TASK DESCRIPTION> Please format everything from the start of the material down to the line containing "(1102, 365)." as a JSON list of strings, one string per line, with blank lines left out.

GIVEN RECORDS>
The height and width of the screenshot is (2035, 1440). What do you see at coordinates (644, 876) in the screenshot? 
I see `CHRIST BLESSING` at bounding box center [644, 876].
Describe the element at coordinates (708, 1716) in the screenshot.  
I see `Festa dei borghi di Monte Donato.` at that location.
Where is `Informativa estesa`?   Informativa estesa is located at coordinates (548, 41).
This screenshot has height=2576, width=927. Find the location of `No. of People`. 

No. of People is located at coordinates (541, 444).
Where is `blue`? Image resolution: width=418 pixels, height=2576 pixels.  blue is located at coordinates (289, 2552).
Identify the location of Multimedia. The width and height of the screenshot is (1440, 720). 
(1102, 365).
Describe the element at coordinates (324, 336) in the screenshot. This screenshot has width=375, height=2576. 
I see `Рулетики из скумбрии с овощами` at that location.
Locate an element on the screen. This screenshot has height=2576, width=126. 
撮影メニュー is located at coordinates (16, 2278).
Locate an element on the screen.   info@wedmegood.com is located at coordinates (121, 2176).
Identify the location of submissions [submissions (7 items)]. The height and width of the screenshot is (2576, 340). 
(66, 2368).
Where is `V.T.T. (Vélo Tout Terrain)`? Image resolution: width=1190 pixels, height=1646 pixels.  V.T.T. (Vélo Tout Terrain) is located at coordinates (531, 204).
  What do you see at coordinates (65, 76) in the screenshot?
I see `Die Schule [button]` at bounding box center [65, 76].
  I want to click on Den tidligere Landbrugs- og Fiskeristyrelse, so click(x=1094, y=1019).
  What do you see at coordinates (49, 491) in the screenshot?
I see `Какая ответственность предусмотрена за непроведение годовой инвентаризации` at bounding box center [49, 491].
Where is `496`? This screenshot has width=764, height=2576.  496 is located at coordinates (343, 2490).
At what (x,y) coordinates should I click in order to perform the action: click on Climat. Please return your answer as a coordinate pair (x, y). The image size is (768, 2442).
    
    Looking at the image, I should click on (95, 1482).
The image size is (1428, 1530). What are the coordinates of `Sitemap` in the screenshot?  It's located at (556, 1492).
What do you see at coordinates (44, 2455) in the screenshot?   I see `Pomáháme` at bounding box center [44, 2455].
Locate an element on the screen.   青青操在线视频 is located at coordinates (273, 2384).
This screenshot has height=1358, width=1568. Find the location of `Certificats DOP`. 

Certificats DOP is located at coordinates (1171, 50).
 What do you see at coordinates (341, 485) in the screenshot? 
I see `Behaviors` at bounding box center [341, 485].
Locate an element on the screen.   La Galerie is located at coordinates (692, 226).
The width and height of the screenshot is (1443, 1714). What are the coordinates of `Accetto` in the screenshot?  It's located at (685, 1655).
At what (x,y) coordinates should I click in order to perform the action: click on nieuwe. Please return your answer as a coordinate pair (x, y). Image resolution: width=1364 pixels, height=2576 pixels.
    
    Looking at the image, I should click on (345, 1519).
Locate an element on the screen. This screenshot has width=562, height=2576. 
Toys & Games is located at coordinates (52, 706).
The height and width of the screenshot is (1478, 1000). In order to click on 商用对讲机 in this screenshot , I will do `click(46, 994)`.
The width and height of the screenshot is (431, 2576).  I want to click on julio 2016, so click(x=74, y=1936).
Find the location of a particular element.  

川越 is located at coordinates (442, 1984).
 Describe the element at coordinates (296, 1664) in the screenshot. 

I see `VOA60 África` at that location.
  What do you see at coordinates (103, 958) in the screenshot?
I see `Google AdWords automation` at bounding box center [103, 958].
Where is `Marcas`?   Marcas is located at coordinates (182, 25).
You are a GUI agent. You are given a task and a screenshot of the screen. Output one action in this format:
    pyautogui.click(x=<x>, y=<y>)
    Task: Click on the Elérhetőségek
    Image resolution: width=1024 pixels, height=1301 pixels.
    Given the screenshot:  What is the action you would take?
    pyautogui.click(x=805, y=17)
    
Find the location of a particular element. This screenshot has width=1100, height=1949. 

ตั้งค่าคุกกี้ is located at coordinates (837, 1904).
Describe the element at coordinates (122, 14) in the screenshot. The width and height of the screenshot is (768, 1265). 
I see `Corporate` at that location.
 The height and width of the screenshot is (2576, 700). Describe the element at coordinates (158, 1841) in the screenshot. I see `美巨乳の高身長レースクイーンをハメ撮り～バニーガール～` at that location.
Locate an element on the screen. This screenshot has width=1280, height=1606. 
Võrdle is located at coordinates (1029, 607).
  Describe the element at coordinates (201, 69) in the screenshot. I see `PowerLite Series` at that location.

WRITTEN REPLY>
[
  "The height and width of the screenshot is (2035, 1440). What do you see at coordinates (644, 876) in the screenshot? ",
  "I see `CHRIST BLESSING` at bounding box center [644, 876].",
  "Describe the element at coordinates (708, 1716) in the screenshot.  ",
  "I see `Festa dei borghi di Monte Donato.` at that location.",
  "Where is `Informativa estesa`?   Informativa estesa is located at coordinates (548, 41).",
  "This screenshot has height=2576, width=927. Find the location of `No. of People`. ",
  "No. of People is located at coordinates (541, 444).",
  "Where is `blue`? Image resolution: width=418 pixels, height=2576 pixels.  blue is located at coordinates (289, 2552).",
  "Identify the location of Multimedia. The width and height of the screenshot is (1440, 720). ",
  "(1102, 365)."
]